The second and final day of a
two-day academic symposium organized by the Arab Center for Research and Policy
Studies was concluded on Saturday, 7 April 2018. Speakers on the second group
of panels offered analyses of how the course of the revolution, which became
increasingly militarized and devolved into a civil war, shaped the internal
dynamics of the actors party to it—the regime, opposition forces and Islamists.
Revolution and War in Syria: the Impact on the
Opposition
Burhan Ghalioun, a leading figure
in the Syrian opposition as well as an academic, offered a
presentation in which he attributed the stalling of the Syrian revolution to a combination of the
failure of political imagination on the part of the political leadership of the
opposition, as well as on the "external factor" which took the form of intervention by
global powers such as Russia and Iran. Ghalioun’s paper affirmed that the fate
of the Syrian revolution was never a foregone conclusion, and that strategic
planning and diplomacy still held out the prospect of turning the tide of the
conflict.
General Mohammed Al Hajj-Ali, a high ranking dissident who
previously was on the General Staff of the Syrian Army, also spoke in the earlier part of the day. Al Hajj-Ali's paper was an
attempt to understand why the Syrian army remained largely intact
structurally—although individual officers and soldiers broke off, particularly in the early period of the revolution, units of the Syrian armed forces remained intact and loyal even as the country’s military
was turned against its own people. Al Hajj-Ali suggested that the reason for
this was due to the capabilities of the Syrian state intelligence apparatus and
the success of the regime’s forces in being able to turn the revolution into an
armed conflict against religious groups.
With Ghalioun and Hajj-Ali
discussing the factors which crippled the Syrian political and military
opposition, respectively, Salam Kawakibi gave an overview of the difficulties faced
by the Syrian opposition when trying to make inroads into Arab public opinion,
and particularly leftist and nationalist public opinion. Kawakibi tried to explain why the
leftist-nationalist traditions which dominated Arab public discourse have thus
far failed to champion the cause of the Syrian revolution, in contrast to
fervent support for the 2011 rebellions in both Tunisia and Egypt. The speaker
claimed that the credulity with which the Arab leftist-nationalist elite
accepted that the Syrian popular uprising was the byproduct of “knee-jerk
reactions” on the part of people who simply gave the Syrian regime—previously aligned
with progressive Arab causes—excessive credibility.

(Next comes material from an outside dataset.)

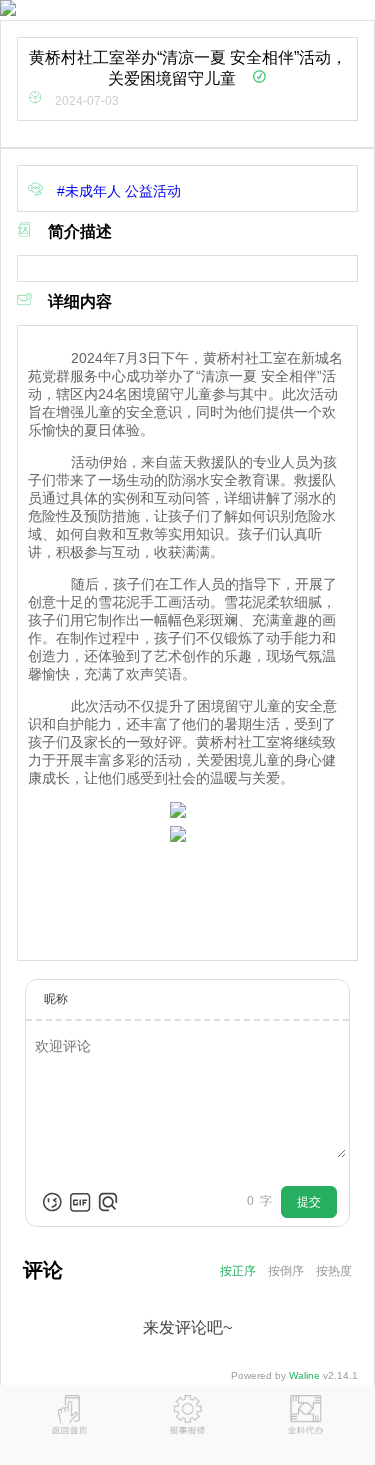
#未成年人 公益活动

Two further panels discussed how
the course of the Syrian revolution affected both the internal structures of
the Syrian regime, and latterly how the course of the popular uprising impacted
the internal discourse of Islamist groups on the ground in Syria. Radwan
Ziadeh, elaborating on a theme first put forward by General Hajj-Ali, pointed
out that the inability of the regime to deploy its formal military effectively against
peaceful protesters meant that they became increasingly reliant, over time, on
a series of both Syrian and non-Syrian (particularly Iranian, Iraqi and
Lebanese) non-state actors. In contrast, speakers on the final panel sought to
dissect the long-term impacts on Islamist groups due to the praxis of the
Syrian revolution. These included Thomas Pierret, Ahmad Abazeid and Hamzeh
Almoustafa.
Further information on the proceedings
of the symposium will be made available in the coming months.